Text —
········

As exciting as all this might seem, this decision seems to be more of an aberration than the rule. Before it was finally granted a patent in South Africa, the DABUS application had been rejected by patent offices in the US, Europe and the UK. The European Patent Office (EPO), justifying its decision to reject the patent application, pointed out that the law designates a natural person as the inventor of a work in order to preserve her moral right over the invention as well as to secure for her the economic rights made available by the patent. In order to be entitled to these benefits, an inventor needs to have actually “performed the creative act of invention".
While artificial intelligence algorithms today are capable of perform complex computational functions that are often way beyond the capability of humans, the EPO pointed out that in all these instances, the programs are doing little more than just following the broad instructions of the humans who designed them. Even though they can mimic what passes for intelligence using clever tricks of pattern recognition and complex sentence completion, they still lack “an autonomous will, self awareness and personality in the way that humans have them." The legal norms regulating the designation of an inventor will only serve the meaningful function they were designed to perform when they are applied to human economic processes and society.

········

Dataset rows —
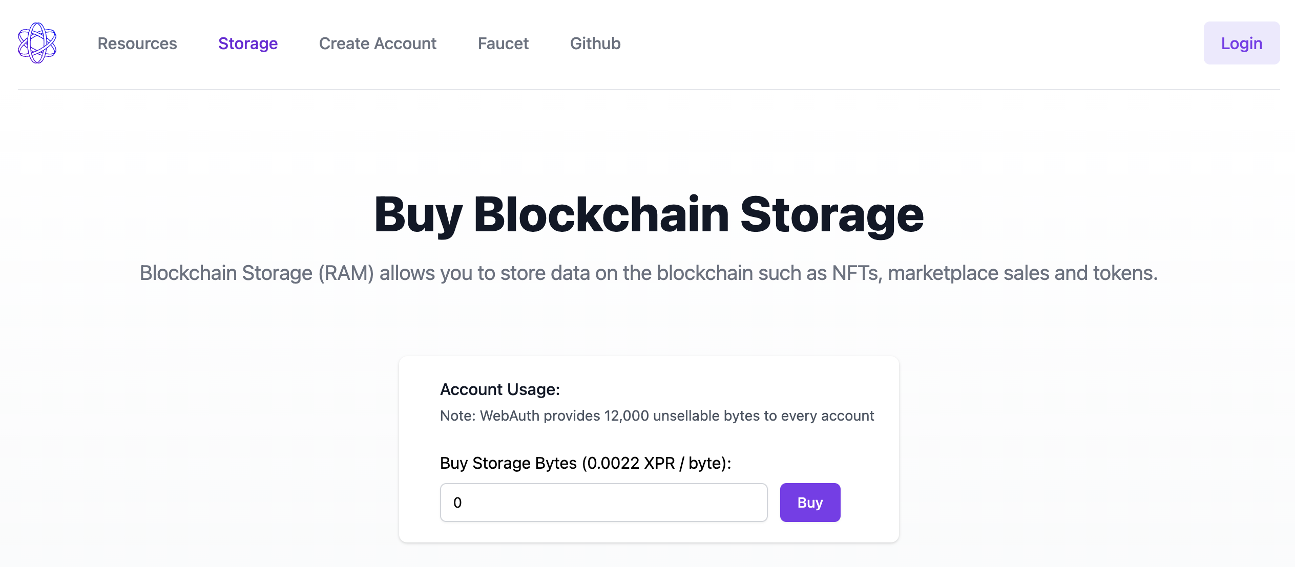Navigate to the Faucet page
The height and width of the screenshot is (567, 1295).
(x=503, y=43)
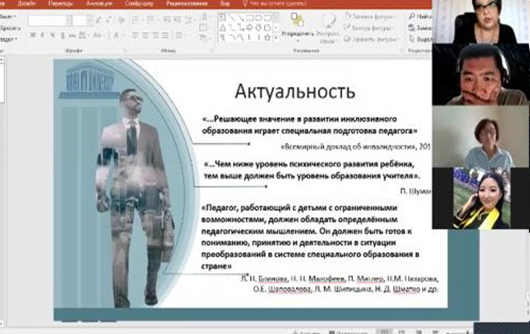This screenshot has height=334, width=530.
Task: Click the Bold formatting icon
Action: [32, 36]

········

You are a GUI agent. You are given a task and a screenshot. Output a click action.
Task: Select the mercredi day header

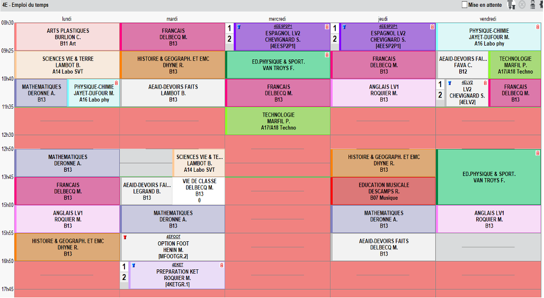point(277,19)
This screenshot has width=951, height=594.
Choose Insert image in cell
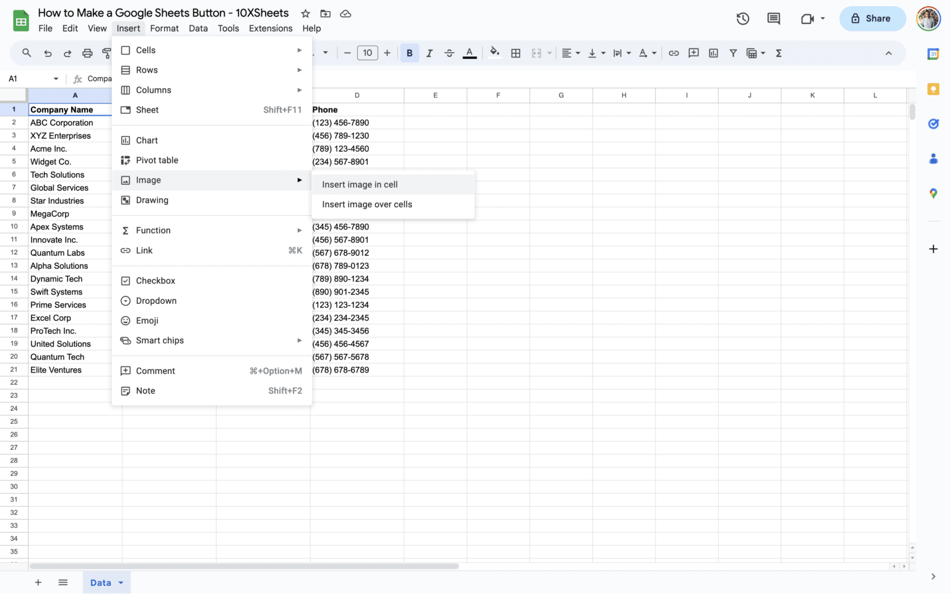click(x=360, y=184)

········

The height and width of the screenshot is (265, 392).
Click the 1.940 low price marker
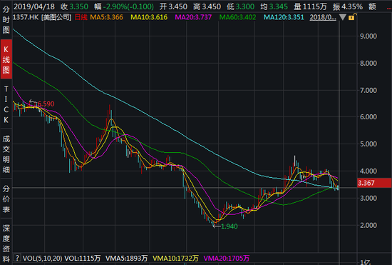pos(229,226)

········

The tasks —
1. Rewrite everything from "While artificial intelligence" down to "processes and society." in the passage about the DABUS patent, with "EPO" changed to "European Patent Office".
2. Put this sentence from the passage about the DABUS patent into Spanish: "Before it was finally granted a patent in South Africa, the DABUS application had been rejected by patent offices in the US, Europe and the UK."
3. Go on with the passage about the DABUS patent from its last sentence.

Task responses —
1.
While artificial intelligence algorithms today are capable of perform complex computational functions that are often way beyond the capability of humans, the European Patent Office pointed out that in all these instances, the programs are doing little more than just following the broad instructions of the humans who designed them. Even though they can mimic what passes for intelligence using clever tricks of pattern recognition and complex sentence completion, they still lack “an autonomous will, self awareness and personality in the way that humans have them." The legal norms regulating the designation of an inventor will only serve the meaningful function they were designed to perform when they are applied to human economic processes and society.

2. Antes de que finalmente se le concediera una patente en Sudáfrica, la solicitud de DABUS había sido rechazada por las oficinas de patentes de Estados Unidos, Europa y el Reino Unido.

3.
Artificial intelligence, at least at its current state of development, falls significantly short of that mark.
Even if a computer were to be designated as an inventor, it is not clear what purpose that would serve. Patent holders are granted a limited monopoly over their invention so that they can monetize their work—by licensing it for valuable consideration and exercising the right to prosecute those who copy their inventions. In order to be able to exercise the benefits that this legal monopoly offers, an inventor needs to have the ability to negotiate the complex commercial terms of a patent licence. In case of patent infringement, the inventor needs to be able to understand the nature of the infringement as well as the various pros and cons of prosecuting the infringer.
Human inventors have little trouble understanding the relevant issues, and, with a little guidance from patent lawyers, are able to take appropriate decisions based on their own particular social and economic context. Artificial intelligence algorithms, on the other hand, will find it hard, if not impossible, to even place all the relevant data points in an appropriate context, let alone arrive at the sort of decisions that an inventor is expected to take. Any patent granted to an artificial intelligence algorithm would, for all practical purposes, be exercised by the inventor of that algorithm, who would be the person negotiate the relevant licence arrangements and infringement prosecutions ‘on behalf of’ the designated inventor. In which case, what is the point in calling the algorithm an inventor in the first place?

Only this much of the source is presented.